Vielmehr sei dieser Tausch des nächstliegenden Standes der Technik eine angemessene Reaktion auf die Veränderung des Schwerpunkts der Erfindung von einem Motor mit einem veränderbaren Schluckvolumen zu der Verwendung eines Schwenkmotors.

Unabhängig davon habe die Einsprechende auch bereits in der Einspruchsbegründung in Bezug auf Anspruch 2 wie erteilt Dokument D11 alleine verwendet und in der Beschwerdeerwiderung auf das erstinstanzliche Einspruchsverfahren verwiesen.

Aus diesen Gründen sei das Vorbringen der Einsprechenden ausgehend von D11 zuzulassen.

VIII. Die wesentlichen Argumente der Patentinhaberin lassen sich wie folgt zusammenfassen:

a) Unzulässige Erweiterung

i) Nur ein Antrieb

Anspruch 1 wie eingereicht bilde eine Basis dafür, dass nur ein Antrieb, aber mehrere Wellen vorgesehen seien.
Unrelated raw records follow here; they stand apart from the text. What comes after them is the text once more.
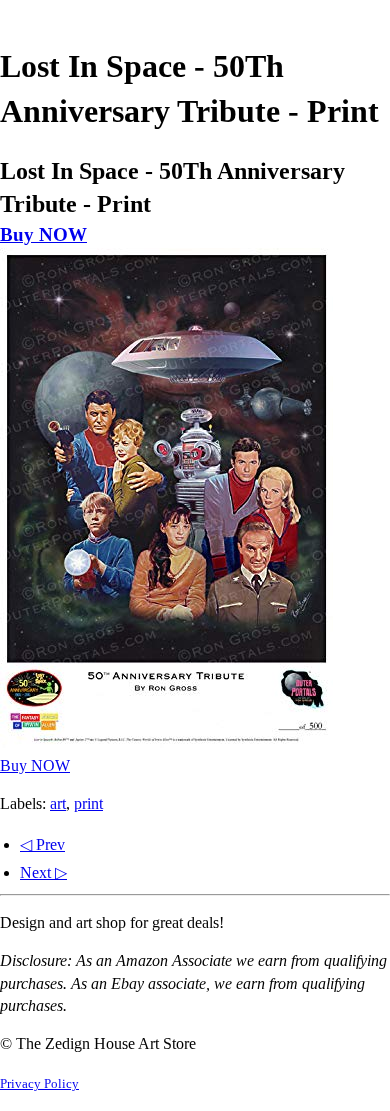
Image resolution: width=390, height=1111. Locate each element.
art (58, 803)
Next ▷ (43, 872)
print (88, 803)
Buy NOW (43, 234)
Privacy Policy (39, 1084)
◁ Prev (42, 844)
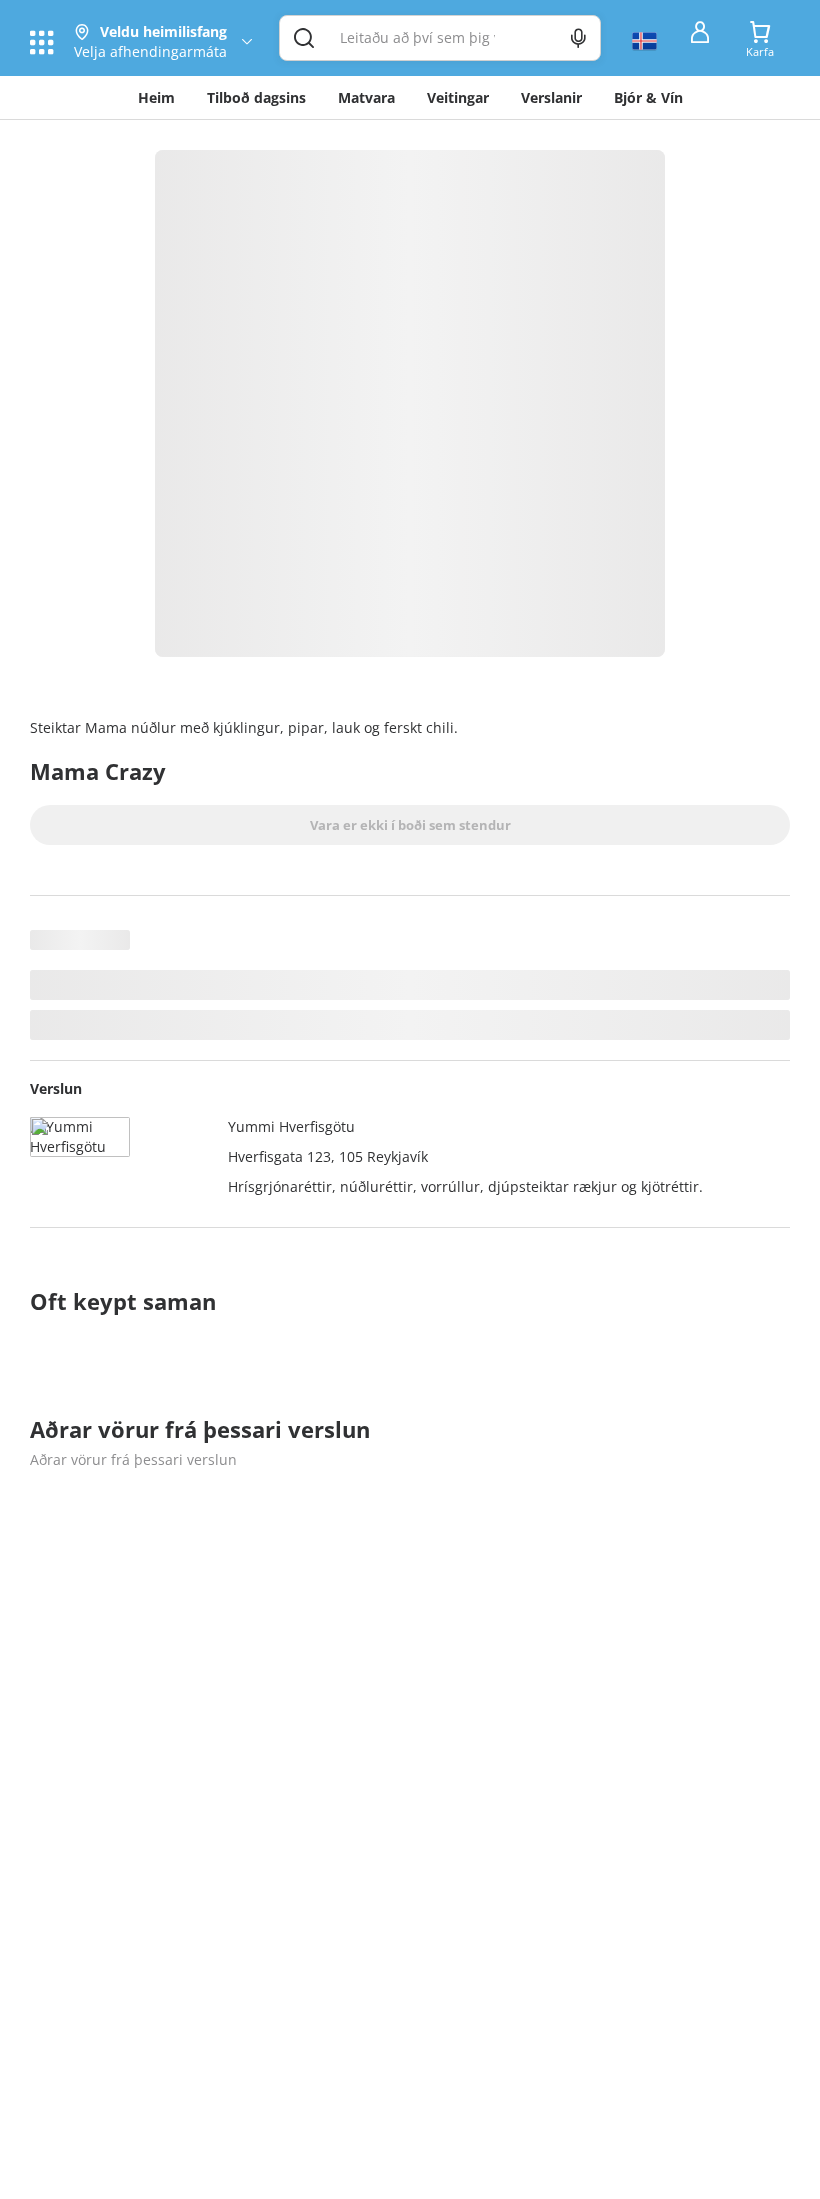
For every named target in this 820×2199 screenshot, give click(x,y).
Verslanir (551, 97)
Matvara (366, 97)
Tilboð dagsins (256, 97)
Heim (156, 97)
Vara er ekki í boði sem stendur (410, 825)
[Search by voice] (578, 38)
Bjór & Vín (648, 97)
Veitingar (458, 97)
Im Ausführungsbeispiel nach Absatz [24] seien zwar zwei Antriebe vorhanden, der Fachmann würde aber erkennen, dass ein einziger Antrieb ausreichen würde, da die angetriebenen Wellen mechanisch gekoppelt seien.

ii) Zwischenverallgemeinerungen

In Bezug auf die Regelmodule offenbare die ursprüngliche Anmeldung sowohl eine Integration in den jeweiligen Antrieb als auch eine übergeordnete Anordnung. Eine Integration in die jeweiligen Antriebe sei nicht wesentlich.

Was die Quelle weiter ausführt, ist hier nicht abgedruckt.